# Work instruction 1
What do these three questions ask about the text on nurses' pay research? Answer each:
(a) Which two centres carried out the joint research?
(b) What years does the research data cover?
(c) What headline did the Financial Times use for its report on the research?
# Work instruction 2
In the text on nurses' pay research, can you give the part that begins at the words "The research, using" and stops after "CMPO podcast interview." again, switching "Financial Times" to "Guardian"?

# Supplied text
CMPO research finds that the central regulation of nurses’ pay in the UK can have harmful unintended consequences.

Joint research by the Centre for Market and Public Organisation and the London School of Economics Centre for Economic Performance has reported that labour market regulation of nurses’ pay can have harmful unintended consequences. Because nurses’ pay rates are centrally negotiated, hospitals in prosperous areas (like inner London) encounter recruitment difficulties not found in less prosperous areas (like the North East). As a result hospitals in prosperous areas treat fewer patients and have worse results than those in poorer areas. The research found that a 10% increase in the ‘outside wage’ is associated with a 4% to 8% increase in deaths following emergency heart attack (Acute Myocardial Infarction or AMI) admissions. The report concludes: “Rather than focusing on across-the-board increases in national pay … relaxing the regulatory system to allow local wages to reflect local market realities would improve productivity and save lives.”

The research, using data from 1995 to 2002, is published in the CMPO working paper, written jointly by Emma Hall, Carol Propper  and John Van Reenen (LSE), Can pay regulation kill? Panel data evidence on the effect of labour markets on hospital performance (PDF 795KB)  The findings have naturally attracted media interest. The Times on Line covered the research under the headline “Nurses’ low pay ‘fatal in rich areas’”; and the Financial Times reported the research under the headline ”NHS pay system puts lives at risk in the south.” Professor Propper discusses the effects of centralized pay setting in this CMPO podcast interview.

# Recorded data
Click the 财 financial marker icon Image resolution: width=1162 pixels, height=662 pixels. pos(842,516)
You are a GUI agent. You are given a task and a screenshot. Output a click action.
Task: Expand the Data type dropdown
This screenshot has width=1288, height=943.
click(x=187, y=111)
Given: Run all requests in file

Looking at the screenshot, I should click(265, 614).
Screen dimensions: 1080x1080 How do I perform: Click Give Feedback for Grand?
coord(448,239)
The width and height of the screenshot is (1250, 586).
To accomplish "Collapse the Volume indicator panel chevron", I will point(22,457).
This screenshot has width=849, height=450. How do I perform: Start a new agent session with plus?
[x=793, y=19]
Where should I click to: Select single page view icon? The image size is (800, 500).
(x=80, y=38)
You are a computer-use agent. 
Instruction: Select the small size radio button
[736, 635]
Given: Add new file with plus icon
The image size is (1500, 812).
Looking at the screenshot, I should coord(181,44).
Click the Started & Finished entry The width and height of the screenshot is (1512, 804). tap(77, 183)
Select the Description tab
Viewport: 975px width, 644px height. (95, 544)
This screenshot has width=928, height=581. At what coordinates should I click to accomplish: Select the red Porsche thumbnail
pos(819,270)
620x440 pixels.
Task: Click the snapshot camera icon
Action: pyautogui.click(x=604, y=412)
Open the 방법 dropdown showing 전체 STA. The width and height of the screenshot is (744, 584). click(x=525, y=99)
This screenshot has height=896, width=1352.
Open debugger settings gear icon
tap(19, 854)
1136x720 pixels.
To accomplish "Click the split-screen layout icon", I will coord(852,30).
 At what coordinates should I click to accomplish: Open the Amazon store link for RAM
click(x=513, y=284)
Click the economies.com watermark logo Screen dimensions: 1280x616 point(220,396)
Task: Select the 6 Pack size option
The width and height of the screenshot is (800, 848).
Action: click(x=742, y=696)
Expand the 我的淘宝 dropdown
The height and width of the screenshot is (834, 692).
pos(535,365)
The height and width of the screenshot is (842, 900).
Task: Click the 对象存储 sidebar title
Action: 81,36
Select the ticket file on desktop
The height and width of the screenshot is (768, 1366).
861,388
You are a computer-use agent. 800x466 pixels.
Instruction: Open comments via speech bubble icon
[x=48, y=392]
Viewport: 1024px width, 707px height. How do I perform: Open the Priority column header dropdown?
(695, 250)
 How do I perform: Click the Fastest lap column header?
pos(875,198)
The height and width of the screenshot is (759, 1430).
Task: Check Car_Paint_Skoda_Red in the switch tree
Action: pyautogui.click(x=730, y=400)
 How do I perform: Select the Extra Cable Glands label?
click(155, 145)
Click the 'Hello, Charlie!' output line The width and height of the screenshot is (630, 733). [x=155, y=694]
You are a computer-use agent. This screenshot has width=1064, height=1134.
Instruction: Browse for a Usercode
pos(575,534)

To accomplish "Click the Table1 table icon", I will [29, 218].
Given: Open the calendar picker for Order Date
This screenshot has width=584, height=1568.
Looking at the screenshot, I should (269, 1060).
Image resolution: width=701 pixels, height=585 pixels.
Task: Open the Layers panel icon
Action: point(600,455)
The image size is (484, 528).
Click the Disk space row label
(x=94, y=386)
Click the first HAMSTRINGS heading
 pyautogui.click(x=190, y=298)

# Exercise response 1
(a) The Centre for Market and Public Organisation and the London School of Economics Centre for Economic Performance.
(b) 1995 to 2002.
(c) "NHS pay system puts lives at risk in the south."

# Exercise response 2
The research, using data from 1995 to 2002, is published in the CMPO working paper, written jointly by Emma Hall, Carol Propper  and John Van Reenen (LSE), Can pay regulation kill? Panel data evidence on the effect of labour markets on hospital performance (PDF 795KB)  The findings have naturally attracted media interest. The Times on Line covered the research under the headline “Nurses’ low pay ‘fatal in rich areas’”; and the Guardian reported the research under the headline ”NHS pay system puts lives at risk in the south.” Professor Propper discusses the effects of centralized pay setting in this CMPO podcast interview.